* **Extracted information**
--- START ---
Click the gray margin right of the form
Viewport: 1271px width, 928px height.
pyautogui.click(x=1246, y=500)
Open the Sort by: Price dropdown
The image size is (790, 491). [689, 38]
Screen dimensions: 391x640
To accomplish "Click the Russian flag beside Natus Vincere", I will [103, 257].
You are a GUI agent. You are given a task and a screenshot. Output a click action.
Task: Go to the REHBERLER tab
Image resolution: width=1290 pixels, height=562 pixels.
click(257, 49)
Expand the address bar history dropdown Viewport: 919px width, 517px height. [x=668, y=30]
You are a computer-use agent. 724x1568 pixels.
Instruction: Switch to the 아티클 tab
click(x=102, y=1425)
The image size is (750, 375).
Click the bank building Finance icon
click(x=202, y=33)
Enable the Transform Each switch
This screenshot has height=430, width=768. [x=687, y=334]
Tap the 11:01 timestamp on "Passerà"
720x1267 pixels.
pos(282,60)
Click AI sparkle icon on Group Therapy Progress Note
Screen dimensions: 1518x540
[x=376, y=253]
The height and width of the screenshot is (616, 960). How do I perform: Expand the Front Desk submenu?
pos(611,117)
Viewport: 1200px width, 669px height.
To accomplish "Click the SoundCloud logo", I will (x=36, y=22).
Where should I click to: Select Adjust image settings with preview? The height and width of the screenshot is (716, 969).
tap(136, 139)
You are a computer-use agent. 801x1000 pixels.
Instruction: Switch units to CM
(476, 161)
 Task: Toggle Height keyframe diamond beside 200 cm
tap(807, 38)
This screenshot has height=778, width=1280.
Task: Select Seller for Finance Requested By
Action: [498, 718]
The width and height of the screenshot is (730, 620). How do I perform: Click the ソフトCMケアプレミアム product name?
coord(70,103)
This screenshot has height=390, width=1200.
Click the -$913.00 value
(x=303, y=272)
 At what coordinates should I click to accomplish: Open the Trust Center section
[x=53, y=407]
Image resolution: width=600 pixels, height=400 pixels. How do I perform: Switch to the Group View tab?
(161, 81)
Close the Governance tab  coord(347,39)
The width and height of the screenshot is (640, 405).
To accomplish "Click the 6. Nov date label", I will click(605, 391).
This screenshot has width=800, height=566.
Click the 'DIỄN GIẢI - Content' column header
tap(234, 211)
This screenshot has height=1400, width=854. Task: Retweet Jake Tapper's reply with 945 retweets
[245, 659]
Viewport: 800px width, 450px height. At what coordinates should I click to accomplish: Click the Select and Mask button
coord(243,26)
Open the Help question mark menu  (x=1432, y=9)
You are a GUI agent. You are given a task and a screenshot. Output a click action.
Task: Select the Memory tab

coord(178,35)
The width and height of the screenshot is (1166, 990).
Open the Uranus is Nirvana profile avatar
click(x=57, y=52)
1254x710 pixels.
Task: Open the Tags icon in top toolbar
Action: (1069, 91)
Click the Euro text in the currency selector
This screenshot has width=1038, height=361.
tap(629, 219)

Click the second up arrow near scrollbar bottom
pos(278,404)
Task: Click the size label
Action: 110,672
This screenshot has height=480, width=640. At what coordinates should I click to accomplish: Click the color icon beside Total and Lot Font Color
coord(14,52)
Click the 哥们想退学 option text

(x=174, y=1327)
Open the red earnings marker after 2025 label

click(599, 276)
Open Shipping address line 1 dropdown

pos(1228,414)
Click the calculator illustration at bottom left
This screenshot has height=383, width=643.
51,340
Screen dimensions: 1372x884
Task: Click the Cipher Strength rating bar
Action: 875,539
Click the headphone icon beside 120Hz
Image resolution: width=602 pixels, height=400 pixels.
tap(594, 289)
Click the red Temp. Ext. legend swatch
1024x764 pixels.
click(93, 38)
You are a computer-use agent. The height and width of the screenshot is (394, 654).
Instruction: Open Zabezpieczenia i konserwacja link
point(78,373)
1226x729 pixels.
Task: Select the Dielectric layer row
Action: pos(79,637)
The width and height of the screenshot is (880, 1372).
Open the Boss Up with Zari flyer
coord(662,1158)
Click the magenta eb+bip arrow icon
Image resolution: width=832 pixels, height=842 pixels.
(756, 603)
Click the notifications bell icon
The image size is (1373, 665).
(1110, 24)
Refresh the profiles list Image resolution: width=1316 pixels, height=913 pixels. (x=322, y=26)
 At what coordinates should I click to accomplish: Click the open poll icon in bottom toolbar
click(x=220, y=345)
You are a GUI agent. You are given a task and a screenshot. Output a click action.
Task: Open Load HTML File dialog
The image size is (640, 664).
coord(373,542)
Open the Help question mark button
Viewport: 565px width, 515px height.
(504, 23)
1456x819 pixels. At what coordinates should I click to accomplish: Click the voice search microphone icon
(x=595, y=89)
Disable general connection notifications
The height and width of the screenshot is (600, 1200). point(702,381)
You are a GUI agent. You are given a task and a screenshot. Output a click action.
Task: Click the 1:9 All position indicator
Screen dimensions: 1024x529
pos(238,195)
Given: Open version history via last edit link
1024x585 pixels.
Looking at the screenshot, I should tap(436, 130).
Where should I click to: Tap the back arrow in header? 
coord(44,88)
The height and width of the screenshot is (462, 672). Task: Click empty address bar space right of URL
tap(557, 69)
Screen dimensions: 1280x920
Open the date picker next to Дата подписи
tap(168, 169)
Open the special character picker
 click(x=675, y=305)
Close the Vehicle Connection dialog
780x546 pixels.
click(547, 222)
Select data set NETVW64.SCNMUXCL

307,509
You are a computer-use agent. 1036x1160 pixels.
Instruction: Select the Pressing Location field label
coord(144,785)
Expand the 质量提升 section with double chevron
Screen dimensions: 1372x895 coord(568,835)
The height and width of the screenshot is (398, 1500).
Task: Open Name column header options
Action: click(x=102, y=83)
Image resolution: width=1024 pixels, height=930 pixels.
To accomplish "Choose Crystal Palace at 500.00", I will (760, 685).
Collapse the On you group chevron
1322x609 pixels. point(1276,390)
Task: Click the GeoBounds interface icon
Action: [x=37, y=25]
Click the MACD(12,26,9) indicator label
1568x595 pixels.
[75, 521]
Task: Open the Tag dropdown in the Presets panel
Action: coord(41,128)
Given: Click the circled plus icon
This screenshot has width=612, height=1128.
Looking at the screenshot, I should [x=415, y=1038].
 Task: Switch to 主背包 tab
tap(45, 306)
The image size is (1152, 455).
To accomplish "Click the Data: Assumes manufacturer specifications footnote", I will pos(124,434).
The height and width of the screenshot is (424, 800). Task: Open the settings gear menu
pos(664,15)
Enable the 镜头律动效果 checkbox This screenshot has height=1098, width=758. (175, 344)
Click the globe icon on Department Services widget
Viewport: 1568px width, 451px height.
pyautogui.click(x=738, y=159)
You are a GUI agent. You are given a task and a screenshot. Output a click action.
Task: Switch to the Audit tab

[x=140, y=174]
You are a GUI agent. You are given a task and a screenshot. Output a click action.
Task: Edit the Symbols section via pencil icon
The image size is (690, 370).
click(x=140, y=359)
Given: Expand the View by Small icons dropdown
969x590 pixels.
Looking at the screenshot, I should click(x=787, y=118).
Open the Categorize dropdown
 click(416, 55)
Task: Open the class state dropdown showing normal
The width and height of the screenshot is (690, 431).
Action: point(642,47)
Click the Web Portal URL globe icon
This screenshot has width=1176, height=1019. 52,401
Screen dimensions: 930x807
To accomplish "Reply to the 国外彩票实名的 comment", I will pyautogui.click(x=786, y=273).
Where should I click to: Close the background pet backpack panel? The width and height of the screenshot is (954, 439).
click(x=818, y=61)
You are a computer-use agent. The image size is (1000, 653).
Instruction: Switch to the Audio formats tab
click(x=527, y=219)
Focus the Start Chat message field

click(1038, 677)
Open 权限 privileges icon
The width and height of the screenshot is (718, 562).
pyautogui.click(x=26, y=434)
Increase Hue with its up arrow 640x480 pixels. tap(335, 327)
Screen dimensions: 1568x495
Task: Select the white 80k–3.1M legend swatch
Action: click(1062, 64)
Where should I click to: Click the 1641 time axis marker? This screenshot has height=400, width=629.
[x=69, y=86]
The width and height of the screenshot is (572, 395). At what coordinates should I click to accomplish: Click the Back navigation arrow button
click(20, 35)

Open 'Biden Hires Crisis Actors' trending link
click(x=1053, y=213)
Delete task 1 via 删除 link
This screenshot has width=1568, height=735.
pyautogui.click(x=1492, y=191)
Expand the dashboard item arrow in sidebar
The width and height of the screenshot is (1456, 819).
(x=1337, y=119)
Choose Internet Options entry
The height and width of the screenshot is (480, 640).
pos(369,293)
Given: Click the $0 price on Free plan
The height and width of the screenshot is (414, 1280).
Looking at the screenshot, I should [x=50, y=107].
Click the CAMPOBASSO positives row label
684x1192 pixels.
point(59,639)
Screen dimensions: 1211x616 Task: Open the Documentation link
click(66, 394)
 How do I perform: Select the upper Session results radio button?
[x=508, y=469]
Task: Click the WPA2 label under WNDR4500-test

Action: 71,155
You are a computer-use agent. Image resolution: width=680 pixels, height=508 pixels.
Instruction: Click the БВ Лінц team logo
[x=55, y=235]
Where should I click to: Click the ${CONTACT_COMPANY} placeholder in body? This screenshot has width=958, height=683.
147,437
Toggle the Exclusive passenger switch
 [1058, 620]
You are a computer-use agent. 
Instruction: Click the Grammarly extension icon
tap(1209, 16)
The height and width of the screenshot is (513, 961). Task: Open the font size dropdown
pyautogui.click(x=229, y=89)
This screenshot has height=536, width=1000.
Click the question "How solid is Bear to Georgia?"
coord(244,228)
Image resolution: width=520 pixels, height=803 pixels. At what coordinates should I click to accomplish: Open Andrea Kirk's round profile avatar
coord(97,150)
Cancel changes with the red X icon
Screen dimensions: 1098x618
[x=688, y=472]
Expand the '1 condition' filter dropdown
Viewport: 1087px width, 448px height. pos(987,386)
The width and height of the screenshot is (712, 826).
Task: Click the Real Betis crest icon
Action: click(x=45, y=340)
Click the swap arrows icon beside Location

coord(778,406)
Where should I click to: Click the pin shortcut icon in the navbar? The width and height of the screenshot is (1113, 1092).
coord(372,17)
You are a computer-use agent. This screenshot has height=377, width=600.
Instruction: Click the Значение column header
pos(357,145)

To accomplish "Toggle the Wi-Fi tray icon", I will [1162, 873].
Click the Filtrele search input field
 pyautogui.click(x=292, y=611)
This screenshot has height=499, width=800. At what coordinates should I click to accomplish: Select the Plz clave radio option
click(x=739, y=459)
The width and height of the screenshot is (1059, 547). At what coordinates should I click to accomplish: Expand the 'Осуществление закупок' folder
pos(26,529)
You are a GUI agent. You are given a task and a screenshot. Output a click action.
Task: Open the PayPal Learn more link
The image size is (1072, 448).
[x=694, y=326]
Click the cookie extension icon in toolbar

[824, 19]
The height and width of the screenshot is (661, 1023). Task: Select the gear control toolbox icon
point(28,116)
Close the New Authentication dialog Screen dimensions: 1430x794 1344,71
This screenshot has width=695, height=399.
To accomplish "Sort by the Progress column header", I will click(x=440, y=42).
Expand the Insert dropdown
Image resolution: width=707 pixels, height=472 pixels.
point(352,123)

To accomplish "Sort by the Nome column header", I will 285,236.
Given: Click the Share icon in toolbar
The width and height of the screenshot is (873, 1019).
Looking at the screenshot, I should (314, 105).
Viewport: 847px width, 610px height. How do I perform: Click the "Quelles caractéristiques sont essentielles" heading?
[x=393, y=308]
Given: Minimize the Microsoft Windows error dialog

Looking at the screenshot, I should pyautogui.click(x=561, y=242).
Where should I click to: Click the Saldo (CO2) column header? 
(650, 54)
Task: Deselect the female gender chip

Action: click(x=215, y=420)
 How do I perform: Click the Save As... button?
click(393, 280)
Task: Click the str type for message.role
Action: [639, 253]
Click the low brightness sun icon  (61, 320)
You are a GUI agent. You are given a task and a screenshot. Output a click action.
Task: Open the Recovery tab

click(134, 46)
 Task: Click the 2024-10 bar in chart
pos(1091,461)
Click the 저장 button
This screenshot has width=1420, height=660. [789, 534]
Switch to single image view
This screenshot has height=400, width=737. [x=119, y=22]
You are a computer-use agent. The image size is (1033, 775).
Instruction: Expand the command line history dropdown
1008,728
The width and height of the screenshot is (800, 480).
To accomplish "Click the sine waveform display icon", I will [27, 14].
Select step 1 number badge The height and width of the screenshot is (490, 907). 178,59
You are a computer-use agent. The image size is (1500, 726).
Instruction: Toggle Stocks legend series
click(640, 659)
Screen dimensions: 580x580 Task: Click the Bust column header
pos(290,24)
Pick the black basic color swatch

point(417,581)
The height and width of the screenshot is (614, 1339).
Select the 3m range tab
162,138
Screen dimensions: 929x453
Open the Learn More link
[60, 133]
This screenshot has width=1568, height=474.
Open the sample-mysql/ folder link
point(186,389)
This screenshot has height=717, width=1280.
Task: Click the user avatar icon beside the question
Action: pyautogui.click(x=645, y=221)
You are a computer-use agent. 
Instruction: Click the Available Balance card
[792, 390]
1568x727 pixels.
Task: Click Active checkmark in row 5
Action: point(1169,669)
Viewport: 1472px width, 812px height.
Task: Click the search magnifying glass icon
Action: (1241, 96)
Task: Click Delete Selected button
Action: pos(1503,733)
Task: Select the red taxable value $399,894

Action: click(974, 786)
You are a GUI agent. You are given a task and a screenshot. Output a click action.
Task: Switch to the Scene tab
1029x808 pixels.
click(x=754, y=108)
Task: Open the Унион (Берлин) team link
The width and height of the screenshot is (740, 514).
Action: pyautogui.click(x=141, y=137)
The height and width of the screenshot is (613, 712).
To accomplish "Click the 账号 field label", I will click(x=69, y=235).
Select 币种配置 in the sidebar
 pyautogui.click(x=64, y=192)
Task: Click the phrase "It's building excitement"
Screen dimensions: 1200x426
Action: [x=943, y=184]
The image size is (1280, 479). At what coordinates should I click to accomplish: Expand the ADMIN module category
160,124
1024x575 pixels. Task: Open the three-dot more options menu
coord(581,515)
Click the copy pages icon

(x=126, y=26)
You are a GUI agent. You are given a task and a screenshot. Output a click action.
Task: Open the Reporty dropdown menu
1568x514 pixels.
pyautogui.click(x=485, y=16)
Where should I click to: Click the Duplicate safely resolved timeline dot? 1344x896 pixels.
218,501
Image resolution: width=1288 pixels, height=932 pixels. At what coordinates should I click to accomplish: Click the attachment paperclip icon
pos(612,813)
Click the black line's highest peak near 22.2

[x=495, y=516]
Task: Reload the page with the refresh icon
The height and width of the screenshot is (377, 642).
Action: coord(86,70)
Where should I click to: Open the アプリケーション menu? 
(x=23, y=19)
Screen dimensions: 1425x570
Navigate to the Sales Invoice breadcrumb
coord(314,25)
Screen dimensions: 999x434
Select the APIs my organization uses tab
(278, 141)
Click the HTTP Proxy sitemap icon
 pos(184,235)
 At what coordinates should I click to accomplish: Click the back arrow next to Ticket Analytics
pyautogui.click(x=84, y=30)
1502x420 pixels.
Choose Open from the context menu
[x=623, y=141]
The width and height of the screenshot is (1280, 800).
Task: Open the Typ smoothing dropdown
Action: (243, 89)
--- END ---
* **Work order**
Note every line above where the string "Progress" shows up, and copy those lines.

* **Your solution**
Click AI sparkle icon on Group Therapy Progress Note
To accomplish "Sort by the Progress column header", I will click(x=440, y=42).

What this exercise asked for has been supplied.